● GIVEN PASSAGE:
A City That Holds Onto the Past

Today I was tasked with asking someone else about their favorite moment of the year. In the spirit of Think Kit, I decided I wanted to ask someone I met in 2013. I met Kirsten through work, when her company became a client of SmallBox.

Here are a few things to picture about Kirsten, if you don’t know her: She brings a lot of energy to everything she does. She talks with her hands expressively and a lot. When she tells stories, she’s detailed, animated. But I don’t really have to tell you that – you can read for yourself in her account of her favorite 2013 memory.

A City That Holds Onto the Past by Kirsten Cuniffe

Remember that project we all had in 6th grade? The one where you have to ask your grandparents where they were, what they were doing and how they felt when various major historical events occurred? Most times when I remember that project I find myself wishing I’d asked my grandparents more questions, that I’d listened with greater intent as they answered. One of my favorite moments of 2013 was having my parents join me in New Orleans after a conference I attended concluded.

As we walked down Frenchman Street, drank Abitas on a porch in Uptown and gazed out trolley windows I had the chance to soak in my parents’ recounting of their last trip to New Orleans – as twenty-somethings 50 years ago. They talked about the days when their favorite thing to do was find a hole-in-the wall with great jazz music. Ah! So my love of music is genetic.

● SOURCE DATA:
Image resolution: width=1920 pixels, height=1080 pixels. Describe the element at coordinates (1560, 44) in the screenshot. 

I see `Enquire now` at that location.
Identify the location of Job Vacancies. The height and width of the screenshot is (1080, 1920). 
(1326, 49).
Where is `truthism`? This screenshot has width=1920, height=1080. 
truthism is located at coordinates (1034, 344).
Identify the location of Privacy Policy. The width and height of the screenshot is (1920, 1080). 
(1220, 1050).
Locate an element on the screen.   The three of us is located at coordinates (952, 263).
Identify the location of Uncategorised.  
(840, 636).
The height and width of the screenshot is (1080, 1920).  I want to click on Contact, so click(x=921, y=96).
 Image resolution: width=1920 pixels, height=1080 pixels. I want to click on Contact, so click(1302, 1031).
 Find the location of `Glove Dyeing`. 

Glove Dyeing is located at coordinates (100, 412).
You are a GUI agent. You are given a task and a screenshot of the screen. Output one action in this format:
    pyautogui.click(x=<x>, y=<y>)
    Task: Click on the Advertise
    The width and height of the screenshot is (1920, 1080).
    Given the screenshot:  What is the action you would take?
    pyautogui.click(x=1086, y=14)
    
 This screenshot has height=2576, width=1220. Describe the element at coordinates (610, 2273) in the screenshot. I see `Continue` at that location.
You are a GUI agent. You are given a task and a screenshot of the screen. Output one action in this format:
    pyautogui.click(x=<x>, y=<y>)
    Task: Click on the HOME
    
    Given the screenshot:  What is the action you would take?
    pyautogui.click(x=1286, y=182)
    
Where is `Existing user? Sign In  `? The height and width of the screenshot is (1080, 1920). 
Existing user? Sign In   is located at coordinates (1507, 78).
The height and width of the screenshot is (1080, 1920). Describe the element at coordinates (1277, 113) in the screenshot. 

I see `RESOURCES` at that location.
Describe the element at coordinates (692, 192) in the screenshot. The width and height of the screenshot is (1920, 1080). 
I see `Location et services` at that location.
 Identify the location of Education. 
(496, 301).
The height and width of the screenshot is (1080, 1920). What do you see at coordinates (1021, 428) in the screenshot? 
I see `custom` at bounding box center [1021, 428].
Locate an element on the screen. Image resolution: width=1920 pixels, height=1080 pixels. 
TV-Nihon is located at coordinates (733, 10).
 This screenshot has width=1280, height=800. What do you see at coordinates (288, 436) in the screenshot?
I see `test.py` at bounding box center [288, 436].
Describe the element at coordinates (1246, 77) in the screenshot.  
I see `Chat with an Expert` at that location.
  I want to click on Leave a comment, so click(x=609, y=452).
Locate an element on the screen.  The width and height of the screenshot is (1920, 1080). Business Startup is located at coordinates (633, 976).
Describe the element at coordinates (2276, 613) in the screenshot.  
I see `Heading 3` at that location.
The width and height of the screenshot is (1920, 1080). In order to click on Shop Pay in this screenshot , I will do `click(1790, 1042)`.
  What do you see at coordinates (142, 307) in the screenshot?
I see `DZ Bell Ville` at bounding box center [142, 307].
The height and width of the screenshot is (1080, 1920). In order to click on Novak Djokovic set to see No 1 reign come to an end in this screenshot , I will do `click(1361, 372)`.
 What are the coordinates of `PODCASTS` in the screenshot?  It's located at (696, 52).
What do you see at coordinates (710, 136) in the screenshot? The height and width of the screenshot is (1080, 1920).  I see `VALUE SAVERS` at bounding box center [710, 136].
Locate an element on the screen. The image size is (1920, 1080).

● TASK REQUIREMENTS:
1 - Does the New Orleans post support each statement below? Answer yes or no for each, quoting the words of the post that decide it.
(a) The writer met Kirsten when her company became a client of SmallBox.
(b) Kirsten's parents joined her in New Orleans before a conference she attended began.
(c) Kirsten's parents were in their twenties on their last trip to New Orleans, 50 years ago.
2 - Please explain in one to three sentences why Kirsten decides in the New Orleans post that her love of music is genetic.
The data is separate material from the New Orleans post.

● OUTPUTS BY TASK:
1 -
(a) Yes: "I met Kirsten through work, when her company became a client of SmallBox."
(b) No: "having my parents join me in New Orleans after a conference I attended concluded."
(c) Yes: "their last trip to New Orleans – as twenty-somethings 50 years ago."

2 - Her parents told her that on their trip to New Orleans 50 years ago, their favorite thing to do was find a hole-in-the-wall with great jazz music. Because her parents loved music too, she concludes that her own love of it is genetic.